→ **Task description**
Copy the listing lines below verbatim, starting at the line containing "Task: Select the envelope" and ending after the line containing "will tap(626, 624).".

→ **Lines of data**
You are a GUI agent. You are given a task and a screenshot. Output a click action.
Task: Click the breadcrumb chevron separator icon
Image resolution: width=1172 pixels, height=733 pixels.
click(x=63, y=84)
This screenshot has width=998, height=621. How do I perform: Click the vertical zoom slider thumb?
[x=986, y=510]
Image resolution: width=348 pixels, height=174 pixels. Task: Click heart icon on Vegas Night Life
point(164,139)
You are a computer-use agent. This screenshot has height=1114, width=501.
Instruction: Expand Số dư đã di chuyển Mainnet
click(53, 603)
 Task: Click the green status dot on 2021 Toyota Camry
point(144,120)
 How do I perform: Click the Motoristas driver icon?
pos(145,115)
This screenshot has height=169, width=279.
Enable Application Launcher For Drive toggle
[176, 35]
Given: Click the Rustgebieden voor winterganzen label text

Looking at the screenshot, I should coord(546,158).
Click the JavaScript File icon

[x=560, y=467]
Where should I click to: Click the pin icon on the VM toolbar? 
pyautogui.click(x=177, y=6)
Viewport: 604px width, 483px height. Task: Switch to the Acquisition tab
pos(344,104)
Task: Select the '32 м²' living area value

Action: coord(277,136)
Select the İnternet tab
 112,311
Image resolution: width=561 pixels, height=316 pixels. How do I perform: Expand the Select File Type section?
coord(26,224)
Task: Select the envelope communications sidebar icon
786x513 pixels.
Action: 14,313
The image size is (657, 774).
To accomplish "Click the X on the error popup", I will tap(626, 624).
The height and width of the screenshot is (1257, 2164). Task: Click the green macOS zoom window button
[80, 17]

→ **Result for this exercise**
Task: Select the envelope communications sidebar icon
786x513 pixels.
Action: 14,313
The image size is (657, 774).
To accomplish "Click the X on the error popup", I will tap(626, 624).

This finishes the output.